Comrie is the earthquake centre of Britain and the earliest experimentation in seismology occurred there with the Reverend Samuel Gilfillan recording seventy shocks between 1792 and 1814. The epicentre of most earthquakes occurred near Balmuick and Kingarth in Glen Lednock. Noted references of the day were consulted and fierce debates occurred in the wee school room. The experts in Britain being read at the time were Hugh Miller, Sir Charles Lyall and Sir Roderick Murchison. Local colour was added by the views of the Reverends, Mr. Carment and Mr. Swan. Others from the village also took up positions with Mr. Macfarlane being strongly opposed to anyone that did not accept his premises and Mr. James Drummond, the local Comrie shoemaker, whose passion on the subject overrode everyone else’s and stretched into theology!
At one such debate Mr. Carment was extolling the worth and findings of Sir Charles and Sir Roderick when Mr. Drummond exasperated said, “Mr. Carment, if I was to meet Sir Charles Lyall and Sir Roderick Murchison they would be no more in my hands than you!” Mr. Carment retorted that he was very pleased that Mr. Drummond had included him in this illustrious body!
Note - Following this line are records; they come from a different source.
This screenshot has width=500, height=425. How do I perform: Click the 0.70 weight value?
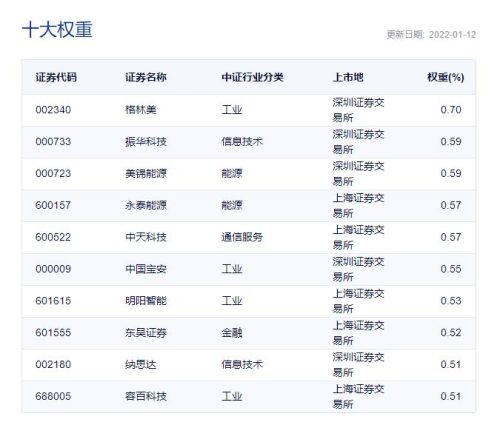451,110
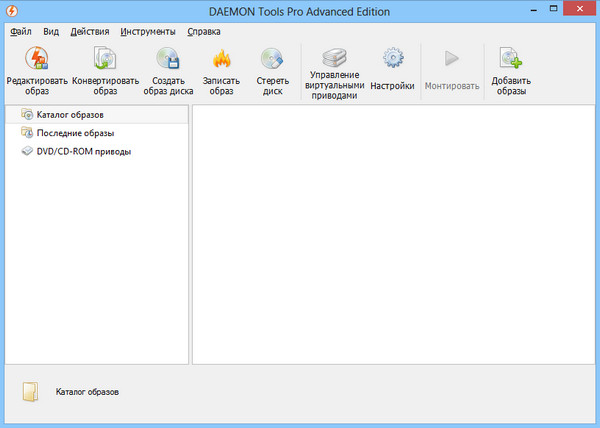Open the Файл menu
Screen dimensions: 600x428
click(x=20, y=31)
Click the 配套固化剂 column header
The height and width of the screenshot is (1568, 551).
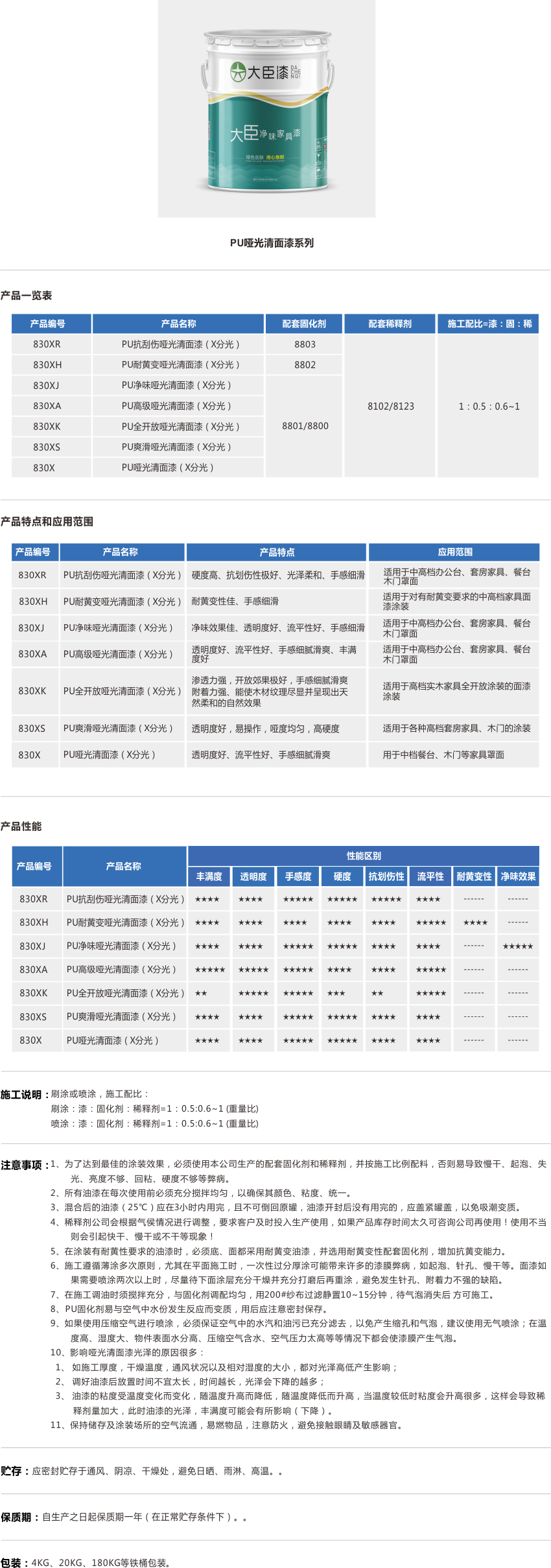tap(304, 323)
Considerable interest was shown in the earthquake activity and several people in the 1840’s began to keep records. Primitive instruments and pendulums were placed at various locations throughout the village in the Parish Church, at Comrie House and at Garrichrew. An observatory was built above Brough and MacPherson’s shop in Dunira Street. Mr. David Milne first used the term “seismometer” and in 1869 a small building was built on the Drumearn estate in the Ross where early instruments were used to record earth movement. The records were known as the Comrie scale and predated the Richter scale by dozens of years. Whilst much of the activity is dormant, one is still aware of an earthquake in progress although it has lost the velocity and terror which it held during the late eighteenth century and the first half of the nineteenth. Since that time, with the exception of a few years, its work still goes on and it has recorded all of the earthquakes in faraway California, and elsewhere.
The Observatory in Drummond Street.
Two of the men in the photograph were brothers. One was called Peter Awthing and the other Jimmie Naething. One can guess at the reasons why they were so called!